Barack Obama’s top adviser on terrorism brushed aside criticism by the president’s political opponents that he has exploited this week’s one-year anniversary of Osama bin Laden’s killing for political gain.
“I don’t do politics. I don’t do the campaign. I am not a Democrat or Republican,” said chief White House counterterrorism adviser, John Brennan. “All that I know is that the president made the decision when he was given the opportunity to take a gutsy decision, to carry out that raid with our special forces in Abbottabad, Pakistan,” Brennan told ABC television’s “This Week” program. “The president made that decision. I think the American people are, you know, clearly very appreciative and supportive of that decision. We’re safer today as a result,” he said. Brennan noted that Obama took the decision to go forward with the raid against the advice of some of his most senior advisers who had reservations about the operation, which was fraught with peril for the Navy Seals sent into Pakistan to carry it out in the dead of night.
Obama’s campaign last week released a video to mark the anniversary and suggested that Osama bin Laden might be alive today had Republicans’ soon-to-be presidential nominee Mitt Romney been in the White House.

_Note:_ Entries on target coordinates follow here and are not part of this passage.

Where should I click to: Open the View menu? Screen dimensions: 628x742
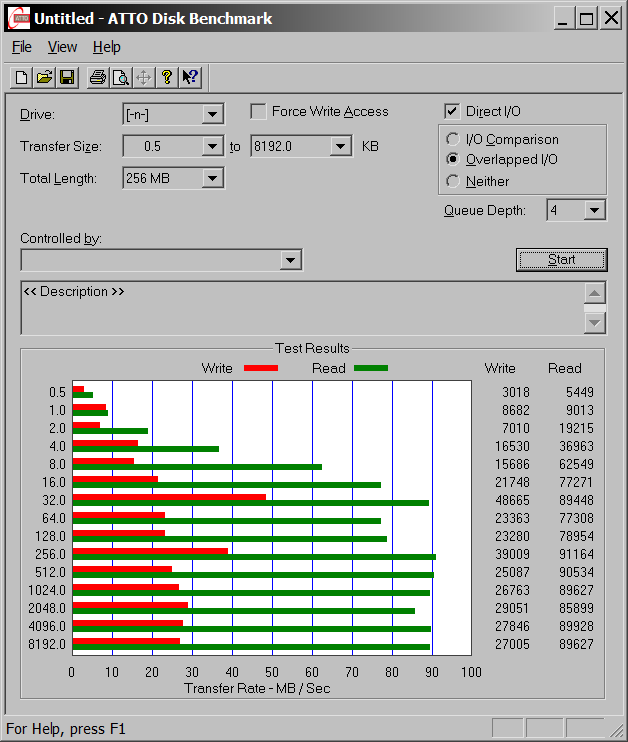(62, 47)
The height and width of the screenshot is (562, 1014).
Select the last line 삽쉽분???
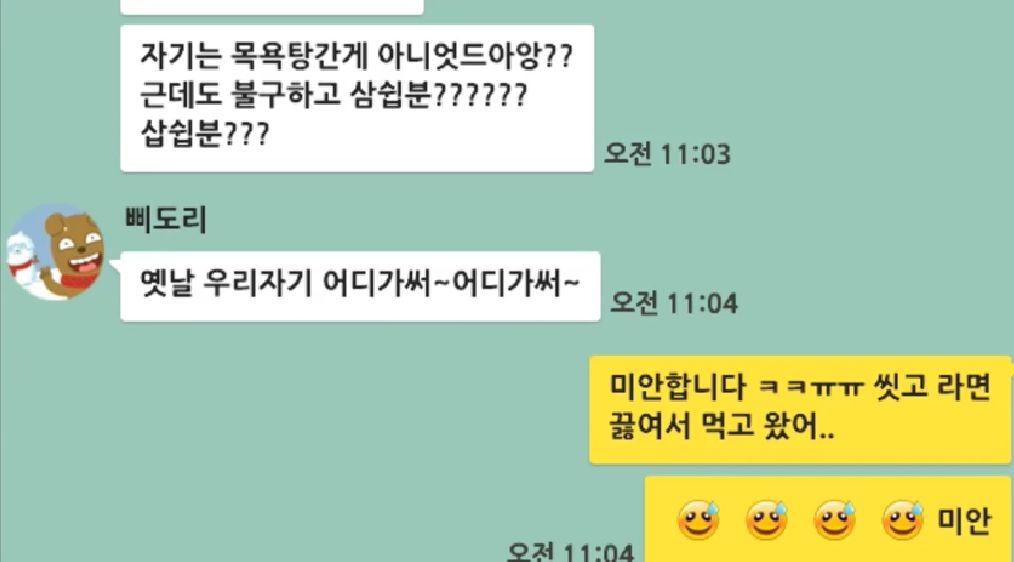click(x=204, y=135)
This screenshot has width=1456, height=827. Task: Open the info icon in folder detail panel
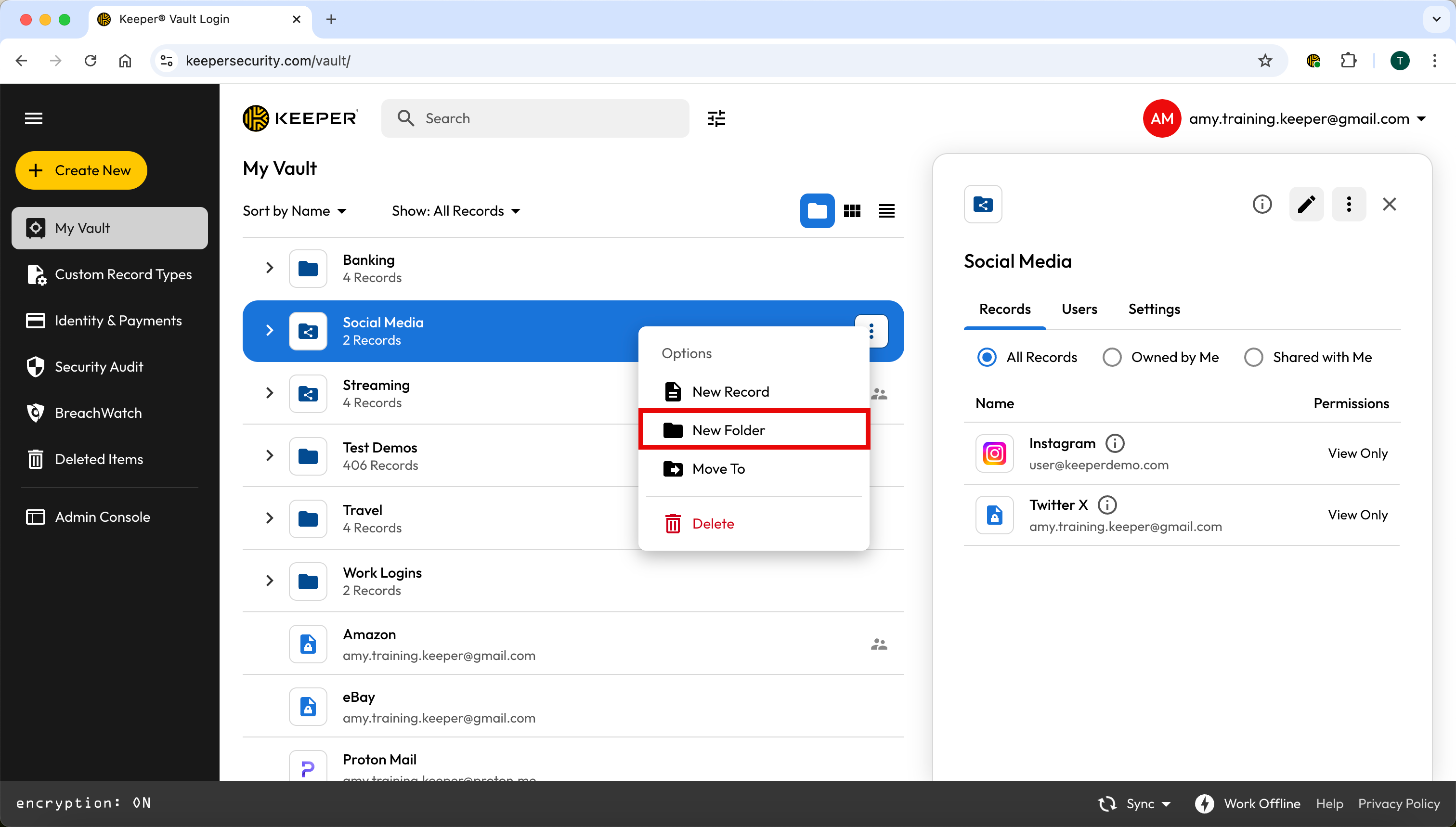pyautogui.click(x=1261, y=204)
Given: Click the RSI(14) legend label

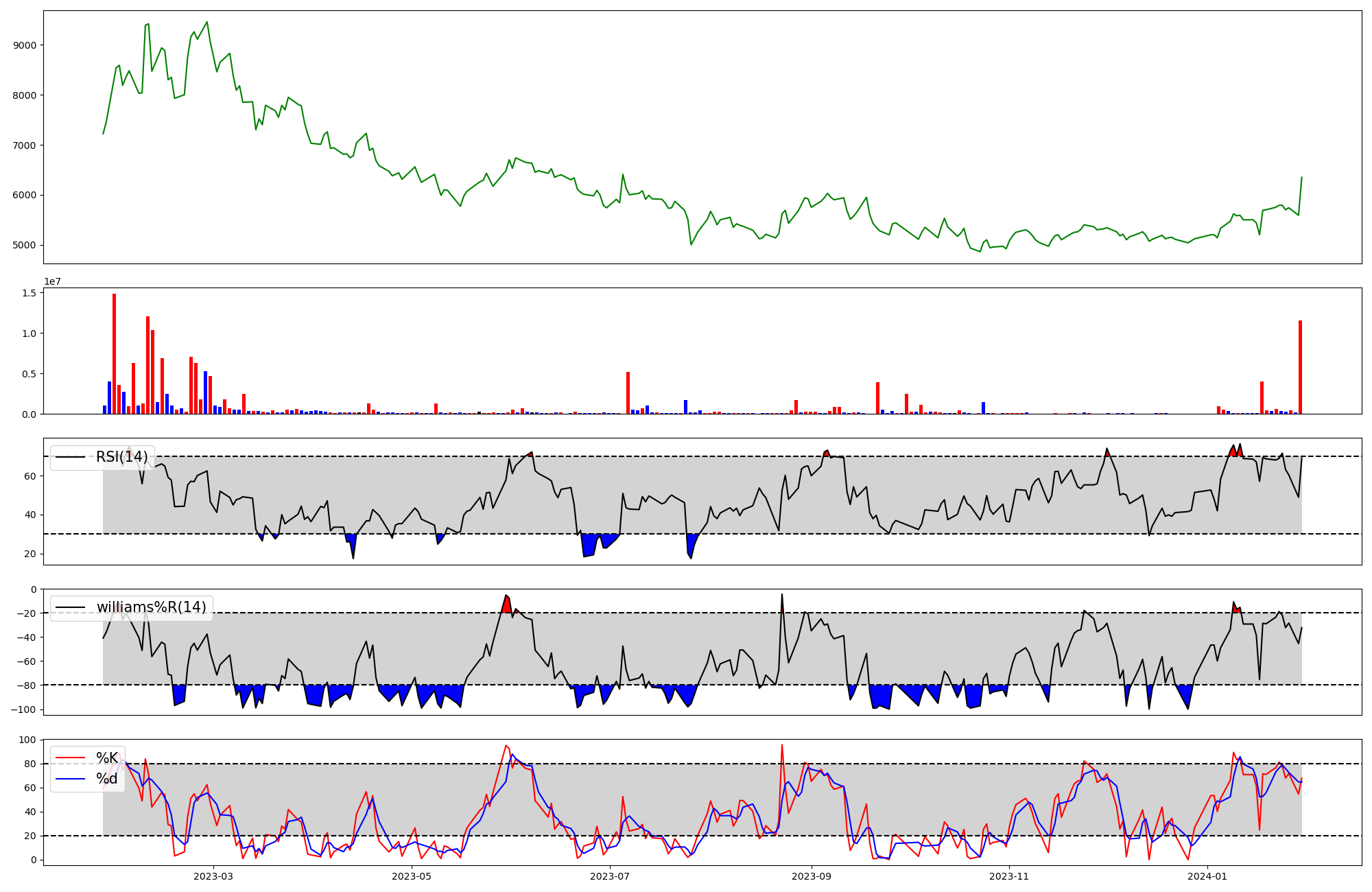Looking at the screenshot, I should [121, 457].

US Senator John McCain, who lost to Obama in the 2008 presidential election and who remains one of the president’s most dogged critics, said last week that the advertisement politicized an issue that ought become fodder for November’s presidential campaign. “Shame on Barack Obama for diminishing the memory of September 11th and the killing of Osama bin Laden by turning into it a cheap political attack ad,” he said.